Really the interest was in finding smart and curious people who would be comfortable moving away from the standard way of operating where you have a gig and you make a piece and there it is. Could we create something that’s more about conversation and research? Something that could result in a finished work or open a window into a process that had really no “results” to show for itself? I really love the idea of the mobile body archive. I wanted to create a container in which failure wouldn’t be a bad thing.

The artists are not meant to be doing anything beyond being in some form of conversation. We’re calling all the evenings “dance dialogues.” It could happen in the form of actual conversations, it could happen in the form of them teaching repertory to each other. At one point, one of the pairings was going to do a carpentry project.

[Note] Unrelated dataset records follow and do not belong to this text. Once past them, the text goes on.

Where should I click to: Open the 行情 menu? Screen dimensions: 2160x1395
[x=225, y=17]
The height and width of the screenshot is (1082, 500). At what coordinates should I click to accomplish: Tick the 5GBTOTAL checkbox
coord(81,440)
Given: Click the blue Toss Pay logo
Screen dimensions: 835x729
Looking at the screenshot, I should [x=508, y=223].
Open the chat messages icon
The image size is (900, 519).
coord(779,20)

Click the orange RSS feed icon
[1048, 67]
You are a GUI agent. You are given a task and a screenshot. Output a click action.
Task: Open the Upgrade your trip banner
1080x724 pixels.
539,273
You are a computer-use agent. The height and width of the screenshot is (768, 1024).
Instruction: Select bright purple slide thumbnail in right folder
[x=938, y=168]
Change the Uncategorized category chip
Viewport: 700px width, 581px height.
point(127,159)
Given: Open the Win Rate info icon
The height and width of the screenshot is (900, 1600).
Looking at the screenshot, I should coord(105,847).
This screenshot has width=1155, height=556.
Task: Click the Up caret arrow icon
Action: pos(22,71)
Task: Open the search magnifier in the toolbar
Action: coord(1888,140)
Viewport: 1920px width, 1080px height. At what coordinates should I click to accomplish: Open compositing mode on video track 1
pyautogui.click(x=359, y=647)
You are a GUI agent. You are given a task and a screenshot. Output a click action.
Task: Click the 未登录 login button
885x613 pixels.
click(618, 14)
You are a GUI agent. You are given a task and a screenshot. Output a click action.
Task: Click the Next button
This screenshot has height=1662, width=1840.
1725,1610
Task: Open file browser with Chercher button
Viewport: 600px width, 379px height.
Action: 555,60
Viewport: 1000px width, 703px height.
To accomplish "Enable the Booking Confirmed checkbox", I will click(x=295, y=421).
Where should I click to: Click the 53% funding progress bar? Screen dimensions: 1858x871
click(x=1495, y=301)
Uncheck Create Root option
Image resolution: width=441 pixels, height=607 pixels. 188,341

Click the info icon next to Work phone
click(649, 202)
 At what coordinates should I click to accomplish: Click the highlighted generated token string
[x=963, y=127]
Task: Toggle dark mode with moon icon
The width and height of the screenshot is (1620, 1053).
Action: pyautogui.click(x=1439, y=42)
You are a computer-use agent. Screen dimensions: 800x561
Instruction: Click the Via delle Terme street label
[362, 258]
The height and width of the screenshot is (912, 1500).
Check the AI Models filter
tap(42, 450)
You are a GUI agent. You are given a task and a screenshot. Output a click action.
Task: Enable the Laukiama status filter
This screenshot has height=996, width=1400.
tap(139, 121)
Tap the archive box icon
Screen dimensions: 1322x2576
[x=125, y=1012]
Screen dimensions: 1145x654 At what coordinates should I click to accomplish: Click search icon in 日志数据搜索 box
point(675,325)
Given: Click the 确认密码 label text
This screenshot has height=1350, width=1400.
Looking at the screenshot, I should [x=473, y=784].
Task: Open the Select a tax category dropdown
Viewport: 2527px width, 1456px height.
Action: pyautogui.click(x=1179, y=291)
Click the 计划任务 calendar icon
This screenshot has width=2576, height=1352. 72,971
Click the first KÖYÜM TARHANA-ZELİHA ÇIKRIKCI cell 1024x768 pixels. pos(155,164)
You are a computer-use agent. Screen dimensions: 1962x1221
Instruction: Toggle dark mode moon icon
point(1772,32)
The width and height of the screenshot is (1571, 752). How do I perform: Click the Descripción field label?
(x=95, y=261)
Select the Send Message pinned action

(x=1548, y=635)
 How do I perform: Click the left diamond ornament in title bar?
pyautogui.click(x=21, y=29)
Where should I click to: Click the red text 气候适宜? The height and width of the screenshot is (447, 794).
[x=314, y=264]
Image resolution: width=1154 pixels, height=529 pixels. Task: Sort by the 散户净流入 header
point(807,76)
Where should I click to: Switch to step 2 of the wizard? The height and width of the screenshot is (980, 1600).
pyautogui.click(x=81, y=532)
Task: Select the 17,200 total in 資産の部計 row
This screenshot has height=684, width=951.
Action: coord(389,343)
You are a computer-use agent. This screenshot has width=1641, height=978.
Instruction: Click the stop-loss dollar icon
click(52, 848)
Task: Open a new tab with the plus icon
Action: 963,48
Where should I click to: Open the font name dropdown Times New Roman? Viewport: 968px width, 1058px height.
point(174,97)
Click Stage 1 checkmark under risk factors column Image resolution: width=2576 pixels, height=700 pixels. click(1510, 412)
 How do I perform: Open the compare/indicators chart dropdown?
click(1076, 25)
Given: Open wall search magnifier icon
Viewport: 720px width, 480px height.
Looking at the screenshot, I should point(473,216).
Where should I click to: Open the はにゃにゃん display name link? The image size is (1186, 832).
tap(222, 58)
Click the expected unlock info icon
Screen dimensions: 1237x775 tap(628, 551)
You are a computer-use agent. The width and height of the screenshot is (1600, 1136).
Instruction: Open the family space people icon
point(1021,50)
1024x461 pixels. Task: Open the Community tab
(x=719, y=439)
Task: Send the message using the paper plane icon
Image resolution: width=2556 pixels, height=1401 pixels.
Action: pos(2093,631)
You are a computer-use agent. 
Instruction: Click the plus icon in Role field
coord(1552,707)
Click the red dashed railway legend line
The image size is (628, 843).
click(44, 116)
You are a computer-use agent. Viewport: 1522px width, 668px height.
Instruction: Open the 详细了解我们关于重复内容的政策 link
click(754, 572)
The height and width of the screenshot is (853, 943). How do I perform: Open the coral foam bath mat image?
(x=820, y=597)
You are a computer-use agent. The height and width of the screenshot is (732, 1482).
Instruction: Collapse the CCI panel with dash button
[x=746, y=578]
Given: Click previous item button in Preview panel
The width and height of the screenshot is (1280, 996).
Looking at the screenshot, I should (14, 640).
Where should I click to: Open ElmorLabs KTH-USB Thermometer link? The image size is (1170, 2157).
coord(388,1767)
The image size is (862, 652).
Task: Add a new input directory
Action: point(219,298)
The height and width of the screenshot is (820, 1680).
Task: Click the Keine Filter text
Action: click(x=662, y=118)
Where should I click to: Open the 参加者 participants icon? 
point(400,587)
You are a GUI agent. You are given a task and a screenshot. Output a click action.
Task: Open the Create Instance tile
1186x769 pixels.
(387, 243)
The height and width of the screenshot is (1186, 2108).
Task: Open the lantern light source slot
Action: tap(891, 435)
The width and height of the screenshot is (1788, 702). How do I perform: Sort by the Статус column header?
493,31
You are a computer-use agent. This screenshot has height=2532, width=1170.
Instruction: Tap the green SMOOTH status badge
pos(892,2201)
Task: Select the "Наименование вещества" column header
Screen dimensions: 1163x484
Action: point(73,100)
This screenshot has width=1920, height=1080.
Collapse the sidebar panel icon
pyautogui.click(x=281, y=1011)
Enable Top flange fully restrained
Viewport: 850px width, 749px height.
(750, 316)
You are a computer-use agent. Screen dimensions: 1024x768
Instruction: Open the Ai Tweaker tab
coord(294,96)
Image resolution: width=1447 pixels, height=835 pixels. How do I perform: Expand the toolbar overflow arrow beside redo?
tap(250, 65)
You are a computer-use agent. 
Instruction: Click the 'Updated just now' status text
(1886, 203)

The first weekend, February 19–21, is Kaitlyn Gilliland and Will Rawls and Silas Riener and Adrian Danchig-Waring. Then the second weekend is Sara Mearns and Rashaun Mitchell and Jodi Melnick and Sterling Hyltin. The final weekend is Jillian Peña and Troy Shumacher and Emily Coates and Yve Laris Cohen. Then Pam Tanowitz, who works in all three of these traditions, has a full day, March 23, in which she is building a work with both City Ballet dancers and two former Cunningham dancers with whom she regularly collaborates. The entire thing will be created in a day, with its “premiere” that evening.

A number of these artists are coming from New York City Ballet, the house of Balanchine, and this will be the first time most of them will have worked in Danspace. Many of them had never even been there as audience members. Artists working in ballet and downtown New York traditions can have very different processes. In the downtown milieu, you could work for an entire year or two years and then the piece goes up for three days, whereas at City Ballet you put something together in a few weeks and that could be in the repertory for decades. It’s interesting to bring together artists and audiences who have such different expectations. To think about creating a third possibility.

It felt very important to honor these histories and at the same time to see how one could mess around with them in the present day. It’s just my New York, and this Platform feels very much like a love letter to the city.